- WORK TO COMPLETE -
Find the line containing "Tabelas de Conversão (318, 2345)". Reproduce it and every line after it up to the end of the records, exactly as written.

- WORKING DATA -

- - - -

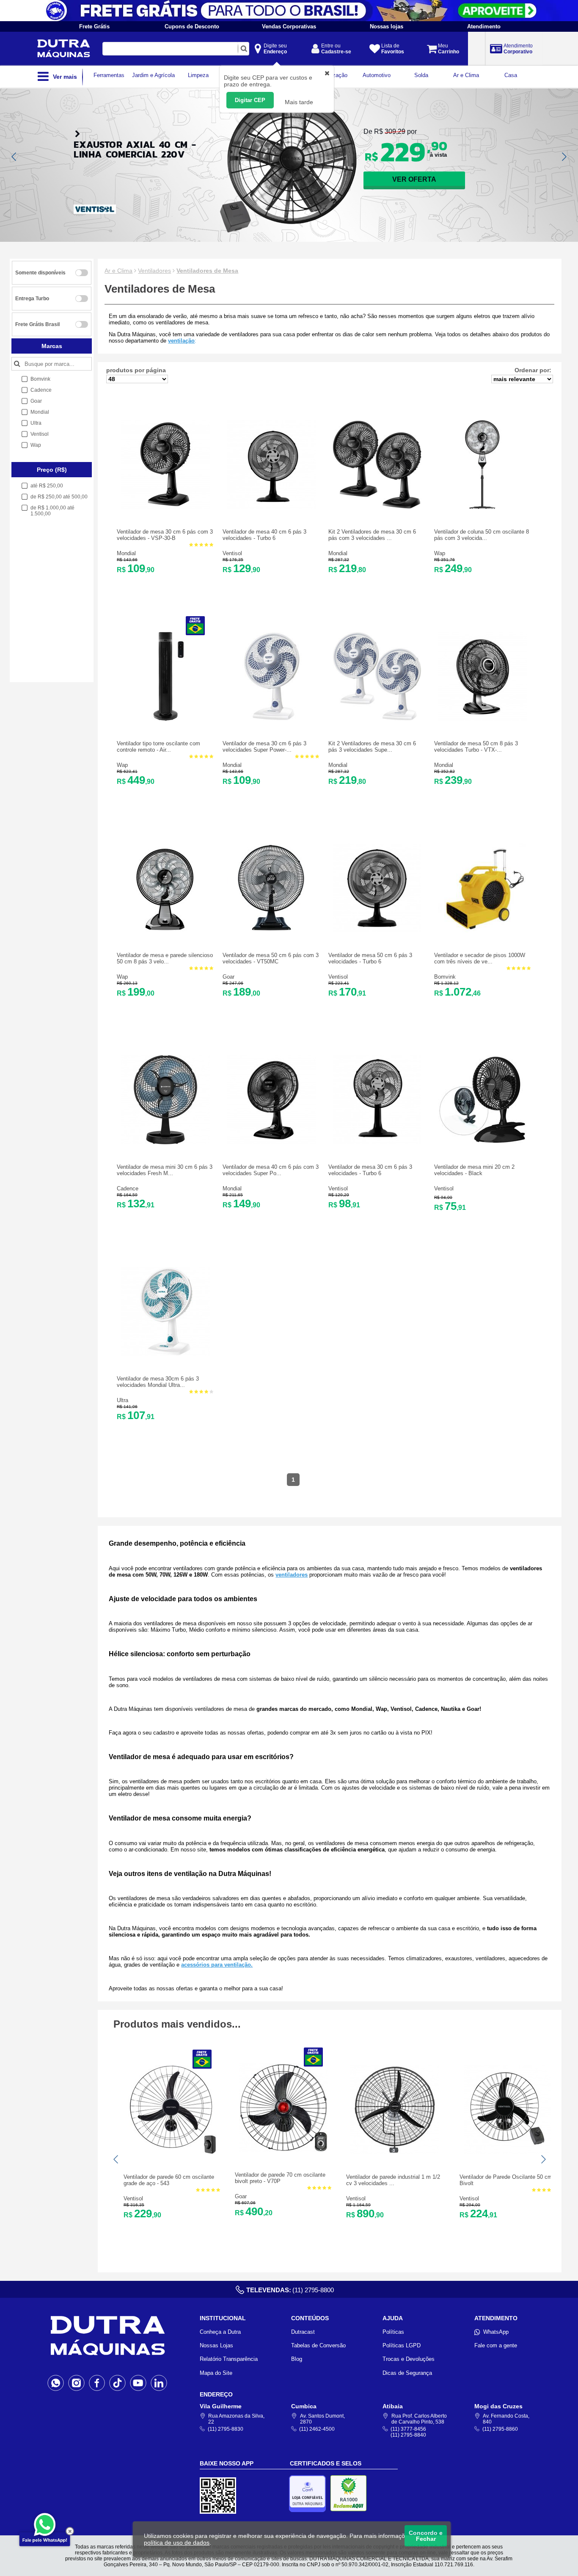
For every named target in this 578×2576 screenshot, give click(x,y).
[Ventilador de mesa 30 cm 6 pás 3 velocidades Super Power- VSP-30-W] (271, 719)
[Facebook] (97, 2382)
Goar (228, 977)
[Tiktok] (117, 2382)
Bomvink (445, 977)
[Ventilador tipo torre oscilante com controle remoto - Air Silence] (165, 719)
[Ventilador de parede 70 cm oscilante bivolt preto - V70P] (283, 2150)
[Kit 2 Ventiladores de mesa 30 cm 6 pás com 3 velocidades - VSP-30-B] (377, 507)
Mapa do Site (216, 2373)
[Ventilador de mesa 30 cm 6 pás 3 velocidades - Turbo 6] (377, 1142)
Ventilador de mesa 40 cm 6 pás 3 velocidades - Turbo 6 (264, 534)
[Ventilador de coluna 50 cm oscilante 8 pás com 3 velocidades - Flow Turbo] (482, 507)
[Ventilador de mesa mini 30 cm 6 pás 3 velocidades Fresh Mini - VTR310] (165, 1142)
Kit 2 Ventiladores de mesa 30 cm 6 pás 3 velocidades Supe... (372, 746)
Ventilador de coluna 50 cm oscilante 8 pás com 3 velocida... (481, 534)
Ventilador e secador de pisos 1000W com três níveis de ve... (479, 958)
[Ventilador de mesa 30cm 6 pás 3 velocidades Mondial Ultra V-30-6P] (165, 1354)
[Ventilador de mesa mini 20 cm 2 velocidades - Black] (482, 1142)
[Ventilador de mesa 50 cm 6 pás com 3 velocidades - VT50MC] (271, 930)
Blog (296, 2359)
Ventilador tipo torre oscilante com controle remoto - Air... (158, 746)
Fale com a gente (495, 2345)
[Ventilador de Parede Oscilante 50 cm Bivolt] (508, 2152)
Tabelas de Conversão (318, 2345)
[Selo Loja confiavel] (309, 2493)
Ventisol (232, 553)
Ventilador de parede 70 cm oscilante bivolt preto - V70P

- - - -

- EXERCISE RESULT -
Tabelas de Conversão (318, 2345)
[Selo Loja confiavel] (309, 2493)
Ventisol (232, 553)
Ventilador de parede 70 cm oscilante bivolt preto - V70P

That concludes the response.